• _Description of the task_: Retype the data from the start through the line that contains "pyautogui.click(x=195, y=558)", keeping every line as it is.

• _Record list_:
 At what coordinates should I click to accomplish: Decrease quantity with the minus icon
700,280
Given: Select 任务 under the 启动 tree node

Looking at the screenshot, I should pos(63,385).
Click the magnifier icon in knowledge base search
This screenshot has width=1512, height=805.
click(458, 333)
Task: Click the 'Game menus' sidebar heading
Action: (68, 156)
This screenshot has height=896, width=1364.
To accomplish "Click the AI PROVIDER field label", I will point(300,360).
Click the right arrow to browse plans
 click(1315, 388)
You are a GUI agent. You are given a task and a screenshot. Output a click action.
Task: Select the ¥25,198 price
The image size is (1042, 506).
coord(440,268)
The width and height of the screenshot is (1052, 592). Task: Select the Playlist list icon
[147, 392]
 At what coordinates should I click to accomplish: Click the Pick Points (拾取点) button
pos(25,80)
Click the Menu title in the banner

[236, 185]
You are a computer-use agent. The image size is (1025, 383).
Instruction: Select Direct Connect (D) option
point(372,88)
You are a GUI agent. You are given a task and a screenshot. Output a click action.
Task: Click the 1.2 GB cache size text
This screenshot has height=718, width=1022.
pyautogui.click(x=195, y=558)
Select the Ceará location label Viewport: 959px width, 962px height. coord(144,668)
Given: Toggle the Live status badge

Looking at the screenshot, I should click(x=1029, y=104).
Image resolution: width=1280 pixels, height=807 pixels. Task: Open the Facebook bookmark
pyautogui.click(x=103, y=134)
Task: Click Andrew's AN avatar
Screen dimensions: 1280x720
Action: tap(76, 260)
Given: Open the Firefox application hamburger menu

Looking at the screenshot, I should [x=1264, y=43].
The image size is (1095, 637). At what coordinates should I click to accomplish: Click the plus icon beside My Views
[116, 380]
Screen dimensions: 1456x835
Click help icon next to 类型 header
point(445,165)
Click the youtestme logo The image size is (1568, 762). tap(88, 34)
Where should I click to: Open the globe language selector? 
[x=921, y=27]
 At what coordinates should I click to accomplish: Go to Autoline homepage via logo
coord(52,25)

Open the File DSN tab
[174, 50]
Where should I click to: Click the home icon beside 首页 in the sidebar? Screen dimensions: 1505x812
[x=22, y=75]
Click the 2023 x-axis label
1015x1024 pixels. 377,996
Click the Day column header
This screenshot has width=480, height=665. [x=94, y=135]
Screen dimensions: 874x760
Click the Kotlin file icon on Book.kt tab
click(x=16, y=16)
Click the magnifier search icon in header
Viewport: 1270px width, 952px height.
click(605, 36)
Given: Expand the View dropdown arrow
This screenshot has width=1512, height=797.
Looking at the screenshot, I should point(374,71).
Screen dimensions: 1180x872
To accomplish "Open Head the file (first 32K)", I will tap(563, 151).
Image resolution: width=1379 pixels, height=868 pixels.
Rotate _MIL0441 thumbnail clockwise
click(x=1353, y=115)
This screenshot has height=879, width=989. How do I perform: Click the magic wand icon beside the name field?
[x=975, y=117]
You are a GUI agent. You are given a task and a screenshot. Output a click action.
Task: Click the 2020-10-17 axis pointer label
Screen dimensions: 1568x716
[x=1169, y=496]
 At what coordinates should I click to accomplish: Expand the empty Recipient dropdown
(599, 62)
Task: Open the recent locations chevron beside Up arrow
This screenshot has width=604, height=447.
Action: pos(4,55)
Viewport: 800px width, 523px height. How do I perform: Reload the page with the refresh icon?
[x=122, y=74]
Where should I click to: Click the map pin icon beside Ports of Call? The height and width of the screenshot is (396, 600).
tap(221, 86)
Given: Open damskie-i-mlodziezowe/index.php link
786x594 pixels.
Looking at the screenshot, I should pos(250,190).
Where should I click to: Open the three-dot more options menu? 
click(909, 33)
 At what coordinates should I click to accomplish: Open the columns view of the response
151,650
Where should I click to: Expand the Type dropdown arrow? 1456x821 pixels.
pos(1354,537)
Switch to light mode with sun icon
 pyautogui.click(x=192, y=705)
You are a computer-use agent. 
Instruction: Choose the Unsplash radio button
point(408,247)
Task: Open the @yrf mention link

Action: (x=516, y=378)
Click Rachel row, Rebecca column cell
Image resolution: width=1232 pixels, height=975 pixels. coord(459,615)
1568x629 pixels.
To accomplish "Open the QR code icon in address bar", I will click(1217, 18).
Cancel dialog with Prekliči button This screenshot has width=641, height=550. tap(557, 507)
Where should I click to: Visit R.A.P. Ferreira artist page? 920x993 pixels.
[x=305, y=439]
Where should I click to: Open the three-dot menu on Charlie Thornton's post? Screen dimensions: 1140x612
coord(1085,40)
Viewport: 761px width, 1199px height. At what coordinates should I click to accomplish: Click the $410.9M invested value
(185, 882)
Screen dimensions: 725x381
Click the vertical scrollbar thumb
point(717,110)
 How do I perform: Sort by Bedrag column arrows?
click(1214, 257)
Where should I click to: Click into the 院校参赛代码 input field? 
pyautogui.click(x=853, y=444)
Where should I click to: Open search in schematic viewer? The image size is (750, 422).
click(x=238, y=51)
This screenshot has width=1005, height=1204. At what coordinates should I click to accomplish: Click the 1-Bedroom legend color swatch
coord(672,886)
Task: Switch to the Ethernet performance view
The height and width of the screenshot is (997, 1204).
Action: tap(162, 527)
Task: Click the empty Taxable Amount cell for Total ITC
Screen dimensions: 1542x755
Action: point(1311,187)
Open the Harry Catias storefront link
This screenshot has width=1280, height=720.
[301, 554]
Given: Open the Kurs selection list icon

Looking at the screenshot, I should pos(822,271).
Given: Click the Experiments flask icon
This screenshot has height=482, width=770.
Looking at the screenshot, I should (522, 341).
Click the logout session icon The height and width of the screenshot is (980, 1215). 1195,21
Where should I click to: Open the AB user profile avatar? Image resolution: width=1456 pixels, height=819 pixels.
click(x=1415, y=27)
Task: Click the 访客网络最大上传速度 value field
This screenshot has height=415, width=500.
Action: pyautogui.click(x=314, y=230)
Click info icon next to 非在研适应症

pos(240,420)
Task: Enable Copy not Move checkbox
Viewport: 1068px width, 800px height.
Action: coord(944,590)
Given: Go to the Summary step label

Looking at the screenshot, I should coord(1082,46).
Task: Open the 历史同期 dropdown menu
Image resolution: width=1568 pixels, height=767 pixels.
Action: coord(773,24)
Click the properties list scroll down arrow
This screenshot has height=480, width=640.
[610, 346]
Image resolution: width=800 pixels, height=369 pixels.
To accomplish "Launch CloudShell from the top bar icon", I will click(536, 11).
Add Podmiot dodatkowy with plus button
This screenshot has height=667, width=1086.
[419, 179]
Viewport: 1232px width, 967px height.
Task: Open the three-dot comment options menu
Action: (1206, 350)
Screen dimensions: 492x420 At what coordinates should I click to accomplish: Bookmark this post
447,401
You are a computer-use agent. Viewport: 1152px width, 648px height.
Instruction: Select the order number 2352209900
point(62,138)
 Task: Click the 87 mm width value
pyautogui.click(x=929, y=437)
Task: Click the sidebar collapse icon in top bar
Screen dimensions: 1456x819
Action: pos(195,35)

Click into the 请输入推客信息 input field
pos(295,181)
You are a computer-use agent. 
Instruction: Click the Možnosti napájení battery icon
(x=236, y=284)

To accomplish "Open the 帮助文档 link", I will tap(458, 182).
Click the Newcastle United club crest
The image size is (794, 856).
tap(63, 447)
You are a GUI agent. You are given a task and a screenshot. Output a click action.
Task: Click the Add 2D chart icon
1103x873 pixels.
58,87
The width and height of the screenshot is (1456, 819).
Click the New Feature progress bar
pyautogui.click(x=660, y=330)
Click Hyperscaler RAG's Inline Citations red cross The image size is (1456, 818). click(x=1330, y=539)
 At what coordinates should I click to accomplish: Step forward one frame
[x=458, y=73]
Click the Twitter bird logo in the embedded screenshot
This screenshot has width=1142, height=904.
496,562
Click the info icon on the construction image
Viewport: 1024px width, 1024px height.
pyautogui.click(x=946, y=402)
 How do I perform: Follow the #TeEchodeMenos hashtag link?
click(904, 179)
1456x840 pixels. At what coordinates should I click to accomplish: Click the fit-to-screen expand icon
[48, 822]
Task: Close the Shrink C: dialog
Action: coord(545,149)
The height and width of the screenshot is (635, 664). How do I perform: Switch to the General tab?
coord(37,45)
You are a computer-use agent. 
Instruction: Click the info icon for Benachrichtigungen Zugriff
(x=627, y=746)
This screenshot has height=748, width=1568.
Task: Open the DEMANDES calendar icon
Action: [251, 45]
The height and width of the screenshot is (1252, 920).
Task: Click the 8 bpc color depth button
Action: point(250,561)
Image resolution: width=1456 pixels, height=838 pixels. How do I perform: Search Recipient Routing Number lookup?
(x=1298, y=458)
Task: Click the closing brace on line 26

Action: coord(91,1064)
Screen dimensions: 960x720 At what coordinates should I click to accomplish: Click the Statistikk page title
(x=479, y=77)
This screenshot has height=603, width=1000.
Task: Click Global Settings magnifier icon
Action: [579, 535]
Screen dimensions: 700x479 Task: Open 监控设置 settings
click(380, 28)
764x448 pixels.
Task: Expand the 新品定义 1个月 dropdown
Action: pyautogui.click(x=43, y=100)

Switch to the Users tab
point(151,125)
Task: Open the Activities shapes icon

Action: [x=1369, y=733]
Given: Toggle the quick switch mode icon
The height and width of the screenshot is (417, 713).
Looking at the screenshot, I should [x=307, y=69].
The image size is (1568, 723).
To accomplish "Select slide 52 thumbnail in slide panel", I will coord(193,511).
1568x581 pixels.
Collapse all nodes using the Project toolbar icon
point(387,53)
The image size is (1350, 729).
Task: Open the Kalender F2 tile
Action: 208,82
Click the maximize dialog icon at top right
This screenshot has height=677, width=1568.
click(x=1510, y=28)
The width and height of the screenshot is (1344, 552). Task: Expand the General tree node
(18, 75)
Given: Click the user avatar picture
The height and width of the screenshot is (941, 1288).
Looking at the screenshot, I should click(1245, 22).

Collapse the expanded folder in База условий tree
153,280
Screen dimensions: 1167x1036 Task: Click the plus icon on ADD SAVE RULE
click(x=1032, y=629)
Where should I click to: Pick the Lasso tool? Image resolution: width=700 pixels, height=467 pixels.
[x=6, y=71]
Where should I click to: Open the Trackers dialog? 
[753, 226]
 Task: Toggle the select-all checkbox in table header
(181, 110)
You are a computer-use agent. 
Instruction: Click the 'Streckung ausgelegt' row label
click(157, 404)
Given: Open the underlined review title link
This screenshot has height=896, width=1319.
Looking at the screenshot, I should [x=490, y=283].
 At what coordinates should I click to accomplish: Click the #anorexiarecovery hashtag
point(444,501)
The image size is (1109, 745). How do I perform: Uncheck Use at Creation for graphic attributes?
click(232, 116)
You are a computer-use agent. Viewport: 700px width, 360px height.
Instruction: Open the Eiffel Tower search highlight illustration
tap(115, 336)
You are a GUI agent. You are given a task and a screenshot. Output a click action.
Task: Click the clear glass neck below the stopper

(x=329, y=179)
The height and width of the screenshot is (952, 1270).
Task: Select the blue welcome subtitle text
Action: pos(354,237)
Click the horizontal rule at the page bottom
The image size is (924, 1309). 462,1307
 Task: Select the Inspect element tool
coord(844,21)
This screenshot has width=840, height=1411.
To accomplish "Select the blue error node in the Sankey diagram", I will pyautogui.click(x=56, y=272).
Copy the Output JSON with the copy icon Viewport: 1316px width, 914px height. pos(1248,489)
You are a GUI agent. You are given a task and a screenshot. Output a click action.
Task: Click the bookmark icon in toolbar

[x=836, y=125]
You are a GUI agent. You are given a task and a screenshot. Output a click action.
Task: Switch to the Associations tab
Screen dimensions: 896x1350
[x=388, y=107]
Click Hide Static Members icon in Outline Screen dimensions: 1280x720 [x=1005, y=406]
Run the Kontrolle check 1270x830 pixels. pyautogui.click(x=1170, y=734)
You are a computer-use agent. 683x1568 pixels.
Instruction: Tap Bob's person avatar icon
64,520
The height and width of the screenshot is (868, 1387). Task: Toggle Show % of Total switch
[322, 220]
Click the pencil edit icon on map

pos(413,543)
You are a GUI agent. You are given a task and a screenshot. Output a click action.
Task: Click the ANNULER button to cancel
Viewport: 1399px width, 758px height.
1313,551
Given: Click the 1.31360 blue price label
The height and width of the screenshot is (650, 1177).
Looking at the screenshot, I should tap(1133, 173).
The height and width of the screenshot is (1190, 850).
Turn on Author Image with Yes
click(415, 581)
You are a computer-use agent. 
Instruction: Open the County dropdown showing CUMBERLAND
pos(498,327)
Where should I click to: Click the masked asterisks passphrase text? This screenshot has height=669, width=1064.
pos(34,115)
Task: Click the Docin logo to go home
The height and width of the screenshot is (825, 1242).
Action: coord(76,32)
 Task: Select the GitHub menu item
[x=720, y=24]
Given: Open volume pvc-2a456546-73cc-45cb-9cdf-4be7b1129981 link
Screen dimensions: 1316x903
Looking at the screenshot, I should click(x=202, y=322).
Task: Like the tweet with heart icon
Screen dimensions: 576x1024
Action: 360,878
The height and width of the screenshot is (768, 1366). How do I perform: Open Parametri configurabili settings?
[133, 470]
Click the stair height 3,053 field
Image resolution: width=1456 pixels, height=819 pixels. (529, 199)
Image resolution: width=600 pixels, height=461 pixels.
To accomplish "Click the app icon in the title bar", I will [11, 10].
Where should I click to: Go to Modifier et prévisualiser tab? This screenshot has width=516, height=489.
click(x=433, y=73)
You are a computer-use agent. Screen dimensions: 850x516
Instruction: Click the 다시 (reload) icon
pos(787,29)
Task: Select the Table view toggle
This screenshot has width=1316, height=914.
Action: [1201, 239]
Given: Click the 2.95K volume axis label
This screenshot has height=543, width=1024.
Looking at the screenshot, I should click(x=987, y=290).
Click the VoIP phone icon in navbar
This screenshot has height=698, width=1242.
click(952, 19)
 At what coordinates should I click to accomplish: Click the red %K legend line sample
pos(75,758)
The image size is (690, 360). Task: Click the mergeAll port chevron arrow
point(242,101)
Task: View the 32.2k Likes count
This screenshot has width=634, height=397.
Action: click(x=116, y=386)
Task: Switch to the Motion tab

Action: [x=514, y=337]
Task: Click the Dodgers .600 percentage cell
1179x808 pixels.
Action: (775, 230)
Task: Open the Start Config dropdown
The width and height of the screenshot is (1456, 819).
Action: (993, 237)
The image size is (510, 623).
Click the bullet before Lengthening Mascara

• _Solution to this problem_:
 At what coordinates should I click to accomplish: Decrease quantity with the minus icon
700,280
Given: Select 任务 under the 启动 tree node

Looking at the screenshot, I should pos(63,385).
Click the magnifier icon in knowledge base search
This screenshot has width=1512, height=805.
click(458, 333)
Task: Click the 'Game menus' sidebar heading
Action: (68, 156)
This screenshot has height=896, width=1364.
To accomplish "Click the AI PROVIDER field label", I will point(300,360).
Click the right arrow to browse plans
 click(1315, 388)
You are a GUI agent. You are given a task and a screenshot. Output a click action.
Task: Select the ¥25,198 price
The image size is (1042, 506).
coord(440,268)
The width and height of the screenshot is (1052, 592). Task: Select the Playlist list icon
[147, 392]
 At what coordinates should I click to accomplish: Click the Pick Points (拾取点) button
pos(25,80)
Click the Menu title in the banner

[236, 185]
You are a computer-use agent. The image size is (1025, 383).
Instruction: Select Direct Connect (D) option
point(372,88)
You are a GUI agent. You are given a task and a screenshot. Output a click action.
Task: Click the 1.2 GB cache size text
This screenshot has height=718, width=1022.
pyautogui.click(x=195, y=558)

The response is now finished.